Campus and Stadium Ireland Ltd, which was set up to "drive" the project, fast-tracked the aquatic centre so that it could be ready in time for the Special Olympics in June 2003. Still operating without any legislative mandate, CSID decided on a DBFOM (design, build, finance, operate and maintain) contract to procure it from the private sector. It was when this shadow State company opted to extend DBFOM to all the other facilities proposed for Abbotstown, including Stadium Ireland, that it ran into trouble - particularly over its insistence on going ahead with the selection of panels of architects against the advice of the Office of Public Works, as project manager for the scheme.

Though intended to ensure "architectural excellence", the competition succeeded in alienating a sizeable number of Irish architects and turned out, in any case, to be meaningless as the six international consortiums interested in bidding for Sports Campus Ireland could not be compelled to choose any of the architects from CSID's approved lists.

The OPW made sure this was explicitly stated in the outline bid documentation, which was eventually sent out to the six consortiums on April 6th. A month earlier, somewhat ominously, it resigned as project manager to become adviser to the Department of Tourism, Sport and Recreation, where responsibility for Abbotstown now resides.

WHAT CSID needed to nail down was the issue of "bums on seats" - in other words, how many major events per year were likely to be held in Stadium Ireland. The bidders also needed to know this, otherwise they would have found it difficult - if not impossible - to make credible tenders; hence the urgency of getting the FAI and GAA on board.

YOUR GOAL: In the passage on the Abbotstown sports campus, on what date was the outline bid documentation sent to the six consortiums?

DATA TO EXAMINE:

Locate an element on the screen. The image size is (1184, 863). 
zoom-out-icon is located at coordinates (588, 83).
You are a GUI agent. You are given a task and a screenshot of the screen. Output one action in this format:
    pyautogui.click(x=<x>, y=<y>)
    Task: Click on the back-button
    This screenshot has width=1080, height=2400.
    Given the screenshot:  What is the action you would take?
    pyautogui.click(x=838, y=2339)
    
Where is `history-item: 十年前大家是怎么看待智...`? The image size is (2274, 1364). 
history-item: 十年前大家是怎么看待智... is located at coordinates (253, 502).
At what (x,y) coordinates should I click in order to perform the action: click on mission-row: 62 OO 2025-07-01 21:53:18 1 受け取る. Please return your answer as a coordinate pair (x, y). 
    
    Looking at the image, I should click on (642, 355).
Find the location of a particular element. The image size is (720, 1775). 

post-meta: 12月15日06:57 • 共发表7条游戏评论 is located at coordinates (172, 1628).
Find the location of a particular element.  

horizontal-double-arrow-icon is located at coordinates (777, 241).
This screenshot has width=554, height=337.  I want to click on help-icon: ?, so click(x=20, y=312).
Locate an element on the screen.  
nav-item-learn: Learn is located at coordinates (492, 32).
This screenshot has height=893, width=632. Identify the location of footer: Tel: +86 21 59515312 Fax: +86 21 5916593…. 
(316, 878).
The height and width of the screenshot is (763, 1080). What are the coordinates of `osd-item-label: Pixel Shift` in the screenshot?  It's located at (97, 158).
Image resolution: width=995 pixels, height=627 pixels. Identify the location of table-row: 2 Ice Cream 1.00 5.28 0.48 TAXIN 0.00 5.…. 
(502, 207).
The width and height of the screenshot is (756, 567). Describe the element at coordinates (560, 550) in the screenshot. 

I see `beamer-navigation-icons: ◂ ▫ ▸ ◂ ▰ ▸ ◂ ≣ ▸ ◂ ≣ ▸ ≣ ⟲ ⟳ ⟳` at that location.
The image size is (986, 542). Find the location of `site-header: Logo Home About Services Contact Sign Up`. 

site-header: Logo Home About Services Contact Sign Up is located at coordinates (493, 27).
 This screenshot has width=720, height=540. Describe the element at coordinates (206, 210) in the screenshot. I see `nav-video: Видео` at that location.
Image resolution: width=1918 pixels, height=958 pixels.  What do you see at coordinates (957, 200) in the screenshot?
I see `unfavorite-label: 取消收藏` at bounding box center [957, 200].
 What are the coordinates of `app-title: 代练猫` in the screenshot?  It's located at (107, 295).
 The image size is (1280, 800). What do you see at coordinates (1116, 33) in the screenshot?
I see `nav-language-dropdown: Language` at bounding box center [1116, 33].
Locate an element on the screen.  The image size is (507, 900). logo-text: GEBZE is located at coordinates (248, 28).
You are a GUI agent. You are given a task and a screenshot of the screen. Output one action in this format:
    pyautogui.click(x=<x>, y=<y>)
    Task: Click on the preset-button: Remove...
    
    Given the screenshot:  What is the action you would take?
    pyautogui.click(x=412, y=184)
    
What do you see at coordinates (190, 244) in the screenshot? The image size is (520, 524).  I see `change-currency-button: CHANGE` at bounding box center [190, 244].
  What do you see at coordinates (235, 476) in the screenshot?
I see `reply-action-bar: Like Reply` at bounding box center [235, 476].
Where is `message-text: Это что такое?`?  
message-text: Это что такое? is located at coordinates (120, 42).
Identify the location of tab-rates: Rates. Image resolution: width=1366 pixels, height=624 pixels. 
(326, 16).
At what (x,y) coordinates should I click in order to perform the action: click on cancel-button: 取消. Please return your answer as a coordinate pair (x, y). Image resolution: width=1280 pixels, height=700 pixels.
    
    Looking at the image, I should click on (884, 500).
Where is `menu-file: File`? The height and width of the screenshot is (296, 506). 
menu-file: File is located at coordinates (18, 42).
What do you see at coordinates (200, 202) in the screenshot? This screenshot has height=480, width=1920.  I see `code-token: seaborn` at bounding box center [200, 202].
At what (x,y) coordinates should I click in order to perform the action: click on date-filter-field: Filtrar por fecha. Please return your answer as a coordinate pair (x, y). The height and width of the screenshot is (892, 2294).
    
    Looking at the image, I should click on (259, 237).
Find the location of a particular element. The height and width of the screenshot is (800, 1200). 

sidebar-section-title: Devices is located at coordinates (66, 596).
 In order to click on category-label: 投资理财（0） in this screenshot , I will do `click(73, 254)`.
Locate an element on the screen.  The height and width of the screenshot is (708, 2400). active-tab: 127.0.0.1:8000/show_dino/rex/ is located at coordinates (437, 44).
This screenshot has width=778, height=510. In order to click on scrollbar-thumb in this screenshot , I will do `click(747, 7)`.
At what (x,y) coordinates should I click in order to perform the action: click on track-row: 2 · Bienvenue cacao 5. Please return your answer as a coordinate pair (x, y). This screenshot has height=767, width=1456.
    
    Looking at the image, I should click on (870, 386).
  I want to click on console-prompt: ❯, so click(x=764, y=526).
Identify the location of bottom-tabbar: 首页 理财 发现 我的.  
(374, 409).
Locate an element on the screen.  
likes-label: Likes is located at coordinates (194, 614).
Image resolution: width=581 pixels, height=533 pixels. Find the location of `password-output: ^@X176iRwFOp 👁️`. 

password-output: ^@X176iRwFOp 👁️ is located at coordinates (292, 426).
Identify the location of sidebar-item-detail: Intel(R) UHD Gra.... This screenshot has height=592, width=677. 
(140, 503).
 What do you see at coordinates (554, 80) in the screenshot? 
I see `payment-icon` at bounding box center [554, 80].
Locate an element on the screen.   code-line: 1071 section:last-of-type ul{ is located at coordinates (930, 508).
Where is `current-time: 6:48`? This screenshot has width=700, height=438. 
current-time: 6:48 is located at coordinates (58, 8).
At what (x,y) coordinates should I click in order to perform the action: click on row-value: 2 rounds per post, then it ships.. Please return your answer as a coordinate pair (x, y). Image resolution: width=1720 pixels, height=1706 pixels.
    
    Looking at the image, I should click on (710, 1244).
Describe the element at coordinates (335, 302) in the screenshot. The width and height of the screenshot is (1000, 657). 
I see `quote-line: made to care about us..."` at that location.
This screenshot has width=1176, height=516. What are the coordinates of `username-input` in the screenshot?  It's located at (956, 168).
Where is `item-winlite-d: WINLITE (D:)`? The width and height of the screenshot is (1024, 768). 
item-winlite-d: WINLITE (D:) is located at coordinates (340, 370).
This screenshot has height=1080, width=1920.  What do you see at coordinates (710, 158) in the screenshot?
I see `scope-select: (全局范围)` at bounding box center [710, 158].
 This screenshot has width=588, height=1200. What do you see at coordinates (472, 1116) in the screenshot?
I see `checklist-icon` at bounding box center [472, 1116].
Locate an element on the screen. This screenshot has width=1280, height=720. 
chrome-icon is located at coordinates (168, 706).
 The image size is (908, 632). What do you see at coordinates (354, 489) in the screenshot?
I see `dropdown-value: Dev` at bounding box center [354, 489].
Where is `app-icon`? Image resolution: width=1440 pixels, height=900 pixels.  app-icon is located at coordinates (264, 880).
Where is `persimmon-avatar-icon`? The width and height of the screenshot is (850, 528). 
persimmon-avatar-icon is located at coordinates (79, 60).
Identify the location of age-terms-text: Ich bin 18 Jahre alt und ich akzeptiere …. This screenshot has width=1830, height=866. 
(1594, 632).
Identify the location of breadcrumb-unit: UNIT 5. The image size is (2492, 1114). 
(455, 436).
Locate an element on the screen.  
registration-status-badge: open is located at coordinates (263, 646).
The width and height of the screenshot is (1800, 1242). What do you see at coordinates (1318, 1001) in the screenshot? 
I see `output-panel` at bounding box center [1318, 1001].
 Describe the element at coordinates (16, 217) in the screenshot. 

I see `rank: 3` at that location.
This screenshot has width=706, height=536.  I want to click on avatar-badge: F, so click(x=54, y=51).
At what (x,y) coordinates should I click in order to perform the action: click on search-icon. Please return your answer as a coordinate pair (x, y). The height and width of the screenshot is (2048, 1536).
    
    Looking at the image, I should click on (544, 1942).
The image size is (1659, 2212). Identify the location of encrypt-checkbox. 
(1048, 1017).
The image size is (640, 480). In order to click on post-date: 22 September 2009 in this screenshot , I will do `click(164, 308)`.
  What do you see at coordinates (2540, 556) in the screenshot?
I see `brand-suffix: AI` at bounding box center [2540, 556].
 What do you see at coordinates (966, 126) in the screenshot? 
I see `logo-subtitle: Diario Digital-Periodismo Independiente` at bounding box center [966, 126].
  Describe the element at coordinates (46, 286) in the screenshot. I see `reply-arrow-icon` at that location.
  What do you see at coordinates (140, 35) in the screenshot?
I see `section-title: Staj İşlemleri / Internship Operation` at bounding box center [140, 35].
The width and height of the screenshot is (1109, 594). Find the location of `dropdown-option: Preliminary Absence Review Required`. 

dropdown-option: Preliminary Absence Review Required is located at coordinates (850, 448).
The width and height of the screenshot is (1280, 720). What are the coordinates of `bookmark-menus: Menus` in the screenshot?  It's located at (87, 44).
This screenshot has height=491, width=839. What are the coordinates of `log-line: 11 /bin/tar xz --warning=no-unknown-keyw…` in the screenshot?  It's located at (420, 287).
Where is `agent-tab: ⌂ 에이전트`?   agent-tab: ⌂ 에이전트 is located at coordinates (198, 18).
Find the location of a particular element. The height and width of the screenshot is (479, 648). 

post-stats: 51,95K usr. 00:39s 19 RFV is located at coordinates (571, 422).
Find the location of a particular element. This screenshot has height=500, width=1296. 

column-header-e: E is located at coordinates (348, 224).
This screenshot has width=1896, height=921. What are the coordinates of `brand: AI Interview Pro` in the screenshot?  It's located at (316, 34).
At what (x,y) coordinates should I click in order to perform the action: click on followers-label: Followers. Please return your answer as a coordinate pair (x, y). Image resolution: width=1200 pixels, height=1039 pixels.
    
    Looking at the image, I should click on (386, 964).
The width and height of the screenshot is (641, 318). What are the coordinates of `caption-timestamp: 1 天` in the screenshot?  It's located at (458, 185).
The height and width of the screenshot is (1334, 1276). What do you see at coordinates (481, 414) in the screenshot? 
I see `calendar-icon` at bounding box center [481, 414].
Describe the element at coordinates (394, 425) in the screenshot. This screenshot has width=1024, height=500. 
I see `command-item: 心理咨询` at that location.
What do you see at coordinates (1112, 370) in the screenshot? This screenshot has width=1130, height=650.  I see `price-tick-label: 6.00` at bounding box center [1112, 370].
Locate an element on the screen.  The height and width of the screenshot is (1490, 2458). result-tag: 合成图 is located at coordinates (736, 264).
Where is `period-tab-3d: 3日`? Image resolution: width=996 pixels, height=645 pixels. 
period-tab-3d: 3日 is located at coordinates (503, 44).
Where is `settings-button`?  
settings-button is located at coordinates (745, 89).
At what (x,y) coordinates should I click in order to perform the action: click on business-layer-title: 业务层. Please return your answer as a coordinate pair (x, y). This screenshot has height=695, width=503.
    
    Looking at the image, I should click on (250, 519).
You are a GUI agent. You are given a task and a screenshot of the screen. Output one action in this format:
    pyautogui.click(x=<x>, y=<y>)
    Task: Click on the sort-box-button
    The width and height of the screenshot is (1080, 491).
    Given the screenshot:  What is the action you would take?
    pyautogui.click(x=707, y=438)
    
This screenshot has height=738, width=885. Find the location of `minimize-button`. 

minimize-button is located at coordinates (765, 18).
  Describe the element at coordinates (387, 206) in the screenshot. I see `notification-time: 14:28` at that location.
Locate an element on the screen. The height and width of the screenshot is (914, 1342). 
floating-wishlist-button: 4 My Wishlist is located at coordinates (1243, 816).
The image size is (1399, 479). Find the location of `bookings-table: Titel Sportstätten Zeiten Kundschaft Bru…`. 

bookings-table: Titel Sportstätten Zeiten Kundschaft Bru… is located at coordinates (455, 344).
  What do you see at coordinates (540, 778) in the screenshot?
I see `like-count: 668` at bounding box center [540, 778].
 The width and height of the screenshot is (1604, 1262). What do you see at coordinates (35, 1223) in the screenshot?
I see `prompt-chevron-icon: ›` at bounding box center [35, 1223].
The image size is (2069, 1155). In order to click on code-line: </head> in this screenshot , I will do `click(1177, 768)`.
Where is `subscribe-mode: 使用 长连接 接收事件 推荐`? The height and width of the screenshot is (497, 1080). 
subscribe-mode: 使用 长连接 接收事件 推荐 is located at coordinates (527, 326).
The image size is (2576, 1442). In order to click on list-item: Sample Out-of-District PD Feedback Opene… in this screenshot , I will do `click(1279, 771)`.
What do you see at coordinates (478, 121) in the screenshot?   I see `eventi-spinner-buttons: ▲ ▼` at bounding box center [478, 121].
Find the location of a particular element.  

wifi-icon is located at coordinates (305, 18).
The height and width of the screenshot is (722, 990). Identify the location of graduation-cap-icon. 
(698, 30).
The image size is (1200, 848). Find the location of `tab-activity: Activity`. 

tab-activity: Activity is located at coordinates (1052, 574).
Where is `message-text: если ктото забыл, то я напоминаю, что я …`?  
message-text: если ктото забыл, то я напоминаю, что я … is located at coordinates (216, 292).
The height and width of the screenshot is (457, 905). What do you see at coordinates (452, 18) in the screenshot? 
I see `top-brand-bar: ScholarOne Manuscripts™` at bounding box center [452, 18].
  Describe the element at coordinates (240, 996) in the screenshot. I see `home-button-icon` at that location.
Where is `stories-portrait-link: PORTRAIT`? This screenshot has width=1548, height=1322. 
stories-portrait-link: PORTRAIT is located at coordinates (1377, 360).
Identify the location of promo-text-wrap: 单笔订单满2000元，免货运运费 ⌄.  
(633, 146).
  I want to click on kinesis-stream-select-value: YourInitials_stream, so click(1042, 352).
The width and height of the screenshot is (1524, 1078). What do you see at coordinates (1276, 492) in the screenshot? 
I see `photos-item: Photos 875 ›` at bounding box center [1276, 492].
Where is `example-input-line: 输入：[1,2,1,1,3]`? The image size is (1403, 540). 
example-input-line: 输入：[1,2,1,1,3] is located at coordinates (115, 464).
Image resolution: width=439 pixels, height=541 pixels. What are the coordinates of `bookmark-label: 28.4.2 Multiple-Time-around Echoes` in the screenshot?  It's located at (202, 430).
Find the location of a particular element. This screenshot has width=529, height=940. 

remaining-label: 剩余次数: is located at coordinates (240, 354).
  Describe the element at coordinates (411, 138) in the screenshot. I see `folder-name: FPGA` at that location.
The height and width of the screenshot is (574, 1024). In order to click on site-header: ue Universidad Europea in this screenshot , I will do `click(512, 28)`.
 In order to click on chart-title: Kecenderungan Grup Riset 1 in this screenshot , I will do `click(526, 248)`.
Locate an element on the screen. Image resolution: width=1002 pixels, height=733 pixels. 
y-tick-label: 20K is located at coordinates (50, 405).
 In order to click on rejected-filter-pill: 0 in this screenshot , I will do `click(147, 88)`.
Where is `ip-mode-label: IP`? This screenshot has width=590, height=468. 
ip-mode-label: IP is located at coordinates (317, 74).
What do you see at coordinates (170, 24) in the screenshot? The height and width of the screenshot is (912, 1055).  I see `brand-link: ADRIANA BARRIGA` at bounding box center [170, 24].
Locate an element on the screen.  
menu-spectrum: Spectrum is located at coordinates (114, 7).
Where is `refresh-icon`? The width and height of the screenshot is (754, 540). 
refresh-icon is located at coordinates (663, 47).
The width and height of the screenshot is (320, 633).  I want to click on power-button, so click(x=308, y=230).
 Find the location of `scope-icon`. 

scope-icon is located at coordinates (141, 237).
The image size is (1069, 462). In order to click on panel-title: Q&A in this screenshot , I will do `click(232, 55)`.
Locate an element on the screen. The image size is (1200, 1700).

THE COMPLETED TASK: April 6th